Jung, nutrito di problematicismo jamesiano e di duttili arzigogoli ermetici, è più ottimista del suo maestro. Certo, l’integrazione dell’Ombra è difficile, ma non impossibile. È un compito personale per cui non si danno regole. Ognuno di noi deve scoprire qual è quel luogo della sua anima dove l’Ombra (in ogni caso mai espunta o “bonificata”) può convertirsi da peso in stimolo, da ostacolo in motore segreto di tutta la vita psichica, da prigione immobilizzante in varco liberatorio.»

 

D’accordo: l’idea di “bonificare” l’Ombra era un’idea tipicamente vittoriana (nel senso non positivo del termine), degna di quel teista apostata di Freud, che volle sostituire il Super-Io al vecchio Dio mosaico, da lui proclamato frutto d’illusione e di malattia; ma anche l’idea della sua “integrazione” è seducente solo in teoria, visto che essa richiede forze superiori alle umane, e tuttavia Jung sembra convinto che la si possa intraprendere con ragionevoli prospettive di successo.

Mario Trevi, almeno – come abbiamo visto - riconosce l’estrema difficoltà di una simile impresa; riconosce che non è cosa alla portata di chiunque, e che solo un’aristocrazia di superuomini – questo è il concetto, anche se non viene da lui adoperato – potrebbe accingersi ad una così titanica operazione.

Possibile che si ritorni sempre al vecchio Zarathustra, come se il suo fallimento non fosse ormai apparso evidente, e non da ieri, a chiunque abbia la voglia e l’onestà di guardarlo dritto in faccia, senza tanto girarci attorno con sofisticherie dialettiche e con ricami e merletti verbali?

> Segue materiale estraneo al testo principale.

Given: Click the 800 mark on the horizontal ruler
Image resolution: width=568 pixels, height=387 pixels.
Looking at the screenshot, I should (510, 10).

Se Dio è morto, Zarathustra è imploso nel proprio corto circuito mentale – lo aveva già notato, circa mezzo secolo fa, il buon vecchio Julius Evola -: il corto circuito della mente finita che vuole slanciarsi a catturare l’infinito, della volontà tesa come una corda per sottomettere se stessa e nello stesso tempo per trascendersi, ma potendo e volendo contare unicamente su se stessa.

Non sarebbe ora di prenderne atto?

Non sarebbe ora di ripartire da una tale, onesta constatazione, invece di spacciare ricette ormai logore e fallimentari per gli ultimi ritrovati dell’intelligenza umana?

Integrare l’Ombra non vuol dire altro, se vogliamo dir le cose come stanno, che trasfigurare l’Io alla luce dell’Essere: il che si può fare solo a patto che la creatura si riconosca tale; solo a patto che l’uomo la smetta di delirare sulla propria autosufficienza e si riconosca piccolo e bisognoso di aiuto.